Пилат перевел дух и продолжил с еще большим вдохновением:
— Только Сеян умеет исполнять повеления императора, ибо слышит то, что не говорится вслух; чувствует то, что желанно, но тщательно утаивается; угадывает заветное; заглядывает туда, куда сам Тиберий, может быть, боится заглянуть; предвидит непредвиденное; читает ненаписанное; мыслит и выполняет немыслимое! Только Сеян на это способен. Только Сеяну разрешено. Лишь от него ожидается.
— Великий Сеян! — воскликнул Пилат, и щеки у префекта раскраснелись, совсем как у юноши. — Дни рождения его теперь празднуют всенародно. Сеяну посвящают храмы и совершают возлияния. Люди клянутся судьбой Сеяна, так же как клянутся судьбой Тиберия… Воистину заработал и заслужил! Воистину победил и пришел! Пришел наконец!

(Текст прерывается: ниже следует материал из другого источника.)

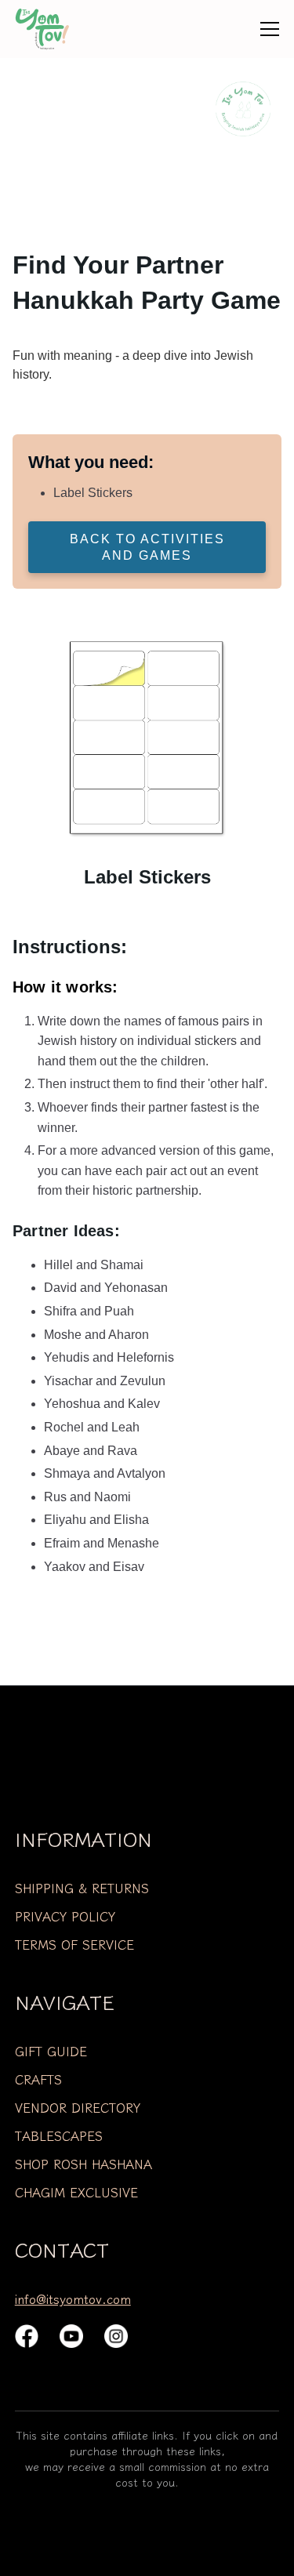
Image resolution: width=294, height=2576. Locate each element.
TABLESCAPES (59, 2135)
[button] (269, 29)
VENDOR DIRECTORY (77, 2107)
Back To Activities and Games (147, 547)
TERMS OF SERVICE (74, 1944)
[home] (54, 29)
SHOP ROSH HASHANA (83, 2163)
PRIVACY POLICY (65, 1916)
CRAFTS (38, 2079)
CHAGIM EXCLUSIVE (76, 2191)
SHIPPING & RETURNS (82, 1887)
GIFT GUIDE (51, 2050)
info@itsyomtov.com (73, 2298)
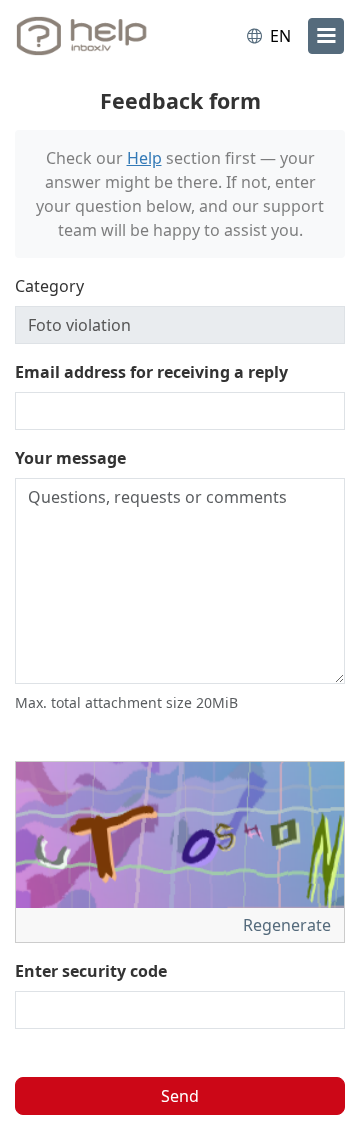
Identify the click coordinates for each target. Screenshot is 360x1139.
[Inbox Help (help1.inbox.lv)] (98, 36)
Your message (70, 458)
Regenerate (289, 925)
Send (180, 1096)
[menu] (326, 36)
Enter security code (91, 971)
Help (144, 158)
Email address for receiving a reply (151, 372)
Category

— Что значит «пришел»? — спросил Максим.
— Объясняю, — радостно и гневно продолжал Понтий Пилат. — Тиберию семьдесят лет. Он стар. Лицо у него в язвах и почти все залеплено лечебными пластырями. Он ходит с трудом. Говорят, он в маразме. И в старческом бессилии, в умственной немощи у себя на Капри придается самому гнусному, постыдному разврату. В особых постельных комнатах, которые он велел завести и украсить непристойными картинами и статуями, собранные отовсюду девки и мальчишки изобретают для него чудовищные сладострастия, совокупляются перед ним по двое, по трое, мерзким зрелищем возбуждая в Тиберии угасшую похоть… Рассказывают, однажды при жертвоприношении Юпитеру он так распалился на прелесть мальчика, несшего кадильницу, что не мог устоять и после обряда тут же отвел его в сторону и растлил, а заодно и брата его, флейтиста…
— Пилат! Пилат! Как можно?!.. Как можно такое вслух говорить?! — испуганно воскликнул Максим, но на префекта смотрел с радостью.